Open xloem opened 1 year ago
Somehow I actually think than the IOMMU issues are related to PCI MMIO allocation. There shouldn't be Above 4G MMIO support in Coreboot and it seems to be required. These are not "Resizeable BAR" cards that can work with 256 MiB MMIO or a bigger one but "Large BAR", which is a single, very big size. https://forums.developer.nvidia.com/t/plugging-tesla-k80-results-in-pci-resource-allocation-error/37007/10 https://sjgf.medium.com/a-tesla-k80-and-ubuntu-in-a-consumer-motherboard-ab0edbf0e0d1 https://www.reddit.com/r/nvidia/comments/mkyozp/comment/gtjqngi/ https://www.reddit.com/r/homelab/comments/g3zo9z/nvidia_tesla_k80_not_working_in_one_of_my_servers/ https://www.reddit.com/r/homelab/comments/12g3hkp/recently_purchased_a_tesla_k80/ https://www.reddit.com/r/homelab/comments/q88qa9/motherboard_large_bar_support/
The dasharo coreboot is doing Above 4G fine for me. This is actually the reason I am using this firmware. EDIT: But I am not familiar with IOMMUs and MMIO allocation and imagine the hardware IOMMU on the board may not have been designed for these cards. here's the tail of a conversation on large pci mapping from 2016: https://coreboot.coreboot.narkive.com/9o8wc1ym/discussion-about-dynamic-pci-mmio-size-on-x86#post16
The dasharo coreboot is doing Above 4G fine for me. This is actually the reason I am using this firmware.
How can you confirm this?
I had issues with 2 x Radeon 5600XT on the MSI, which is more than a full decade newer than yours. The problems manifest depending on OS (Windows vs Linux) and Linux Kernel version: https://github.com/Dasharo/dasharo-issues/issues/245
Linux seems to be able to pretty much fully reallocate PCI MMIO resources AFTER boot so you can get scenarios where Firmware does NOT support Above 4G / ReBAR out of the box but Linux takes care of enabling it on its side. I suppose than there should be Kernel parameters to make it honor Firmware allocated resources. My theory is that Linux is reallocating resources but fail to reconfigure the IOMMU with the new values so there is a mismatch.

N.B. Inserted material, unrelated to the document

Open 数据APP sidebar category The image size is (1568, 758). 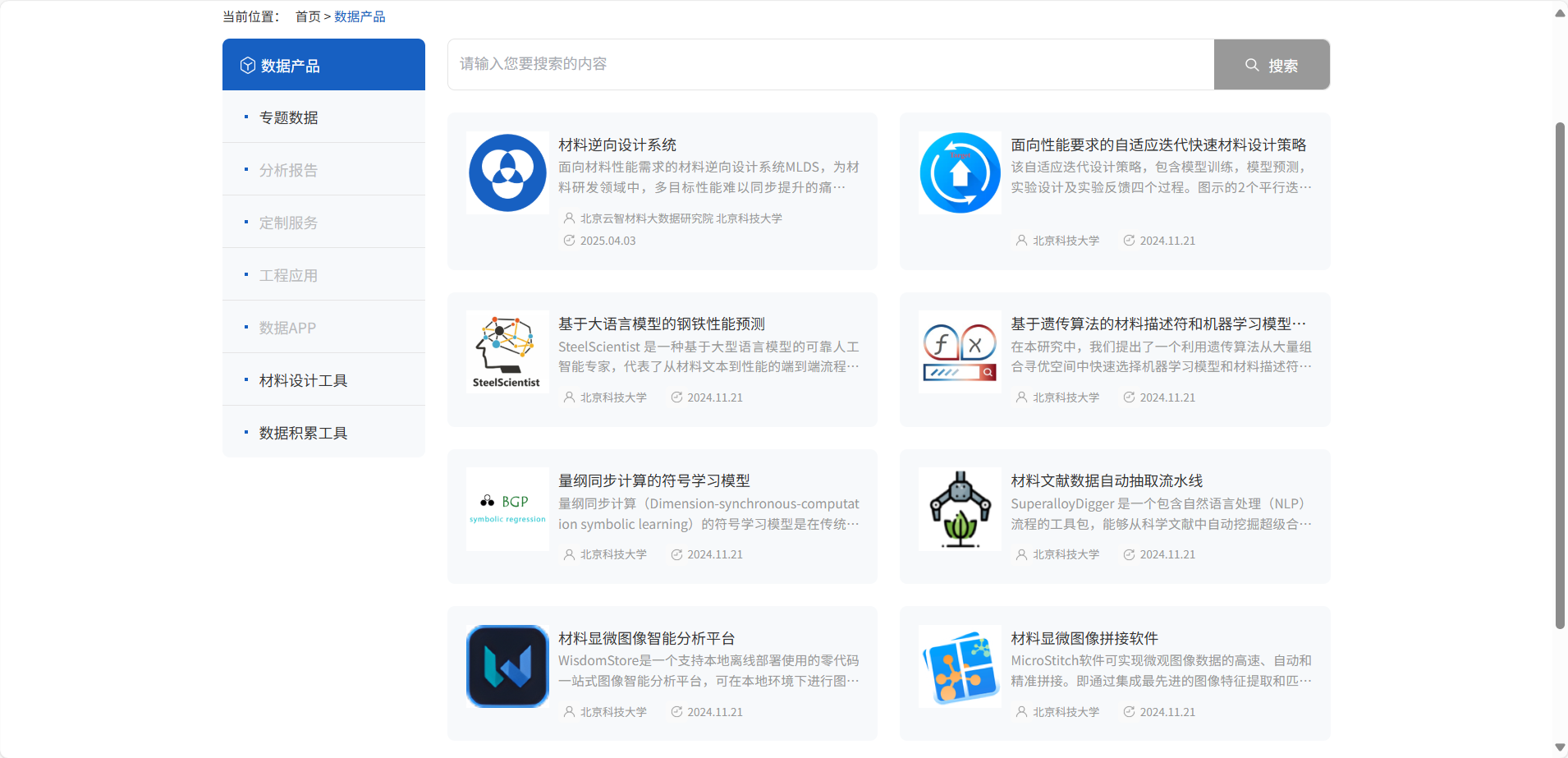(x=287, y=328)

I received the BAR errors you linked in the raptor firmware, and do not receive them on the dasharo. I loaded these devices with 40GB of data and store and accessed it reliably on them for days. But only with iommu=soft
so far. I hope to learn how to know these things better.
Would be great to have a coreboot log and kernel dmesg (you can remove any privacy-sensitive data as you please) if possible.
For the coreboot log you can gather it with another machine by connecting to KGPE's RS232 serial port exposed on the board during power on, or alternatively use cbmem utility from a running Linux on the KGPE-D16 like described here: https://docs.dasharo.com/common-coreboot-docs/dumping_logs/#cbmem-utility
Would be great to have a coreboot log and kernel dmesg (you can remove any privacy-sensitive data as you please) if possible.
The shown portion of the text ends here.